◆ **Written instruction**: Copy each line of the data below that contains the string "button". Case matters.

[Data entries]
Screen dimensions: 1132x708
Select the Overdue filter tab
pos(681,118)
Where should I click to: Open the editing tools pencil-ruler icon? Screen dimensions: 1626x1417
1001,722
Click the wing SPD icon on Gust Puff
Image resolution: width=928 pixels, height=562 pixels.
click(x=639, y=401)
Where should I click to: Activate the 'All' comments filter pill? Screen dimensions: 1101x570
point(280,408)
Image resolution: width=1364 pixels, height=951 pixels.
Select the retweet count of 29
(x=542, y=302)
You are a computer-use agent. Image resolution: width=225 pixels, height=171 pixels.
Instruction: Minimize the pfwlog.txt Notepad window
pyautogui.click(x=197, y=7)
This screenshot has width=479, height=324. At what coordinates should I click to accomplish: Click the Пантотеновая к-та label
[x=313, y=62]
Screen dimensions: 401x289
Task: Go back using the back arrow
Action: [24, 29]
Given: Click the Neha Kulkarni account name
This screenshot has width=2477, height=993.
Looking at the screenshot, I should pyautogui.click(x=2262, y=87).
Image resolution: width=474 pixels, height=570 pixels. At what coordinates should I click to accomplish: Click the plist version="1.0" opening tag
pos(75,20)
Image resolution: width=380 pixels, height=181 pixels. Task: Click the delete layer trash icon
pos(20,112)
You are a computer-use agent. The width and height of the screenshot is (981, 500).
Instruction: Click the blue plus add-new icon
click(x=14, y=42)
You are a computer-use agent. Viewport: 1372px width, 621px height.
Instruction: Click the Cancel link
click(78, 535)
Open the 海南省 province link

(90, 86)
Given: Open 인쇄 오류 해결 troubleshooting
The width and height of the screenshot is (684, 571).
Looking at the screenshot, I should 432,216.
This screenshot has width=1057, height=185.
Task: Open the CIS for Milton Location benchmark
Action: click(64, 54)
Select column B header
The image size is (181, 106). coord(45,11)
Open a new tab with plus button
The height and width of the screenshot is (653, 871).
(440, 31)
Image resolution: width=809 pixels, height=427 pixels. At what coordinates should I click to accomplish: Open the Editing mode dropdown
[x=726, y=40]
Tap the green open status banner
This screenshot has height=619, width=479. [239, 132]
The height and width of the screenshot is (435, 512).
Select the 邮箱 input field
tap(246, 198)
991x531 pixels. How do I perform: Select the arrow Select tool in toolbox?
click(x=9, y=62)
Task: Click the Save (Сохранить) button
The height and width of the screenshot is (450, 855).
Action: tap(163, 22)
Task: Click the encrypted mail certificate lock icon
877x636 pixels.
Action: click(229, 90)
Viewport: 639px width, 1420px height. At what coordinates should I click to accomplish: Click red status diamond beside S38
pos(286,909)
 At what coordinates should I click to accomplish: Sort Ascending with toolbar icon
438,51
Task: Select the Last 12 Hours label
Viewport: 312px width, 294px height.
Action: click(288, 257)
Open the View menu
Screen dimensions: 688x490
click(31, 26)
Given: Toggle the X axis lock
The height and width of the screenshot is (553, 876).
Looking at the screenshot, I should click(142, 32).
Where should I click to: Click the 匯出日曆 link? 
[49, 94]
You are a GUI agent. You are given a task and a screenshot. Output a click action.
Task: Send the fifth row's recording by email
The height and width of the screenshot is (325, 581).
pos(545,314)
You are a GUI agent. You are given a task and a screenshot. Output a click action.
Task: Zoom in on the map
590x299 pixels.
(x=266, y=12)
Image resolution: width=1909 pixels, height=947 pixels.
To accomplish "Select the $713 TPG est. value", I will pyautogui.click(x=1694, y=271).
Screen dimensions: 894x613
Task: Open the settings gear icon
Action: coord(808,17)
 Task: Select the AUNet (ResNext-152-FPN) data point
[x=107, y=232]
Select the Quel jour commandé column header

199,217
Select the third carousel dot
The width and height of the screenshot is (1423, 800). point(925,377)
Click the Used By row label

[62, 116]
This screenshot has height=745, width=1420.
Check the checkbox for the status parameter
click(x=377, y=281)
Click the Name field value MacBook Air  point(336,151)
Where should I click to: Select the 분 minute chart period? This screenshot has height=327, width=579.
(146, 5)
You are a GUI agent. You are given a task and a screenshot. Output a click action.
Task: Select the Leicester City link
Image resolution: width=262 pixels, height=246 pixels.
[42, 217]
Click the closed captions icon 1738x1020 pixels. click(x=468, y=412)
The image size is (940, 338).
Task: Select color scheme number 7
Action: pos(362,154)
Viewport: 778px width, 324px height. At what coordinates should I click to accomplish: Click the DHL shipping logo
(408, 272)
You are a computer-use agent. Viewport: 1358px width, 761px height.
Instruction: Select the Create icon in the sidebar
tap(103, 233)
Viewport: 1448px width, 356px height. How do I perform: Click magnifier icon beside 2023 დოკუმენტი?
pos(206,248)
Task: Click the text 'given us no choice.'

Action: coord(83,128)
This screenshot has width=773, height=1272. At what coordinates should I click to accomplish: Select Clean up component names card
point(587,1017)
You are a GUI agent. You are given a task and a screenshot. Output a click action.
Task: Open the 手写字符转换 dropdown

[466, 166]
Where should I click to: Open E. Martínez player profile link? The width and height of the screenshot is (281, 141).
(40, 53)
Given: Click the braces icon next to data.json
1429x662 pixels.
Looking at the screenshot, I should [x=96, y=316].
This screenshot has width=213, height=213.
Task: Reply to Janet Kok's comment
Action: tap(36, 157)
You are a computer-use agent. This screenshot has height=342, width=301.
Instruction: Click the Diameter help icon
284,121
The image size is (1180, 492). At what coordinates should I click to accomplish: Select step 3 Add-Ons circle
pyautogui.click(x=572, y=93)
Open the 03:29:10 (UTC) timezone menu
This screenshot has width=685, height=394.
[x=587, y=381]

◆ **Correct answer**:
Open a new tab with plus button
Task: Click the Save (Сохранить) button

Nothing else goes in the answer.